Increased β-synuclein (Sncb) expression has been described in the aging visual system.
Sncb functions as the physiological antagonist of α-synuclein (Snca), which is involved in
the development of neurodegenerative diseases, such as Parkinson’s and Alzheimer’s
diseases. However, the exact function of Sncb remains unknown. The aim of this study was
to elucidate the age-dependent role of Sncb in brain microvascular endothelial cells
(BMECs). BMECs were isolated from the cortices of 5- to 9-d-old Sprague-Dawley rats and
were cultured with different concentrations of recombinant Sncb (rSncb) up to 72 h
resembling to some degree age-related as well as pathophysiological conditions. Viability,
apoptosis, expression levels of Snca, and the members of phospholipase D2
(Pld2)/p53/ Mouse double minute 2 homolog (Mdm2)/p19(Arf) pathway,
response in RAC-alpha serine/threonine-protein kinase (Akt), and stress-mediating factors
such as heme oxygenase (decycling) 1 (Hmox) and Nicotinamide adenine dinucleotide
phosphate oxygenase 4 (Nox4) were examined. rSncb-induced effects were confirmed through
Sncb small interfering RNA (siRNA) knockdown in BMECs. We demonstrated
that the viability decreases, while the rate of apoptosis underly dose-dependent
alterations. For example, apoptosis increases in BMECs following the treatment with higher
dosed rSncb.

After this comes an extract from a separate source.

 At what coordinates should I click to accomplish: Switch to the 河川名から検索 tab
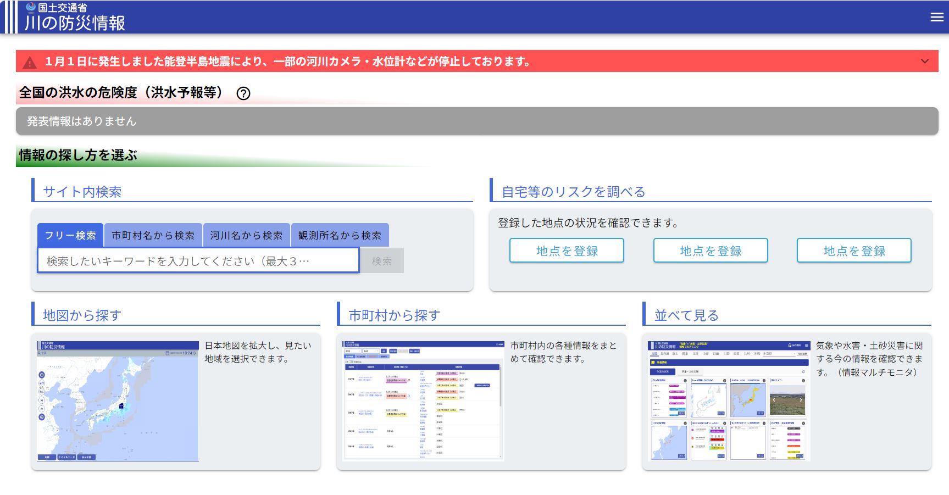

Furthermore, we observed a decrease in Snca immunostaining and messenger RNA
(mRNA) levels following the exposure to higher rScnb concentrations. Akt was shown to be
downregulated and pAkt upregulated by this treatment, which was accompanied by a
dose-independent increase in p19(Arf) levels and enhanced intracellular Mdm2 translocation
in contrast to a dose-dependent p53 activation. Moreover, Pld2 activity
was shown to be induced in rSncb-treated BMECs. The expression of Hmox and Nox4 after Sncb
treatment was altered on BEMCs. The obtained results demonstrate dose-dependent effects of
Sncb on BMECs in vitro. For example, the p53-mediated and Akt-independent
apoptosis together with the stress-mediated response of BMECs related to exposure of
higher SNCB concentrations may reflect the increase in Sncb with duration of culture as
well as its impact on cell decay. Further studies, expanding on the role of Sncb, may help
understand its role in the neurodegenerative diseases.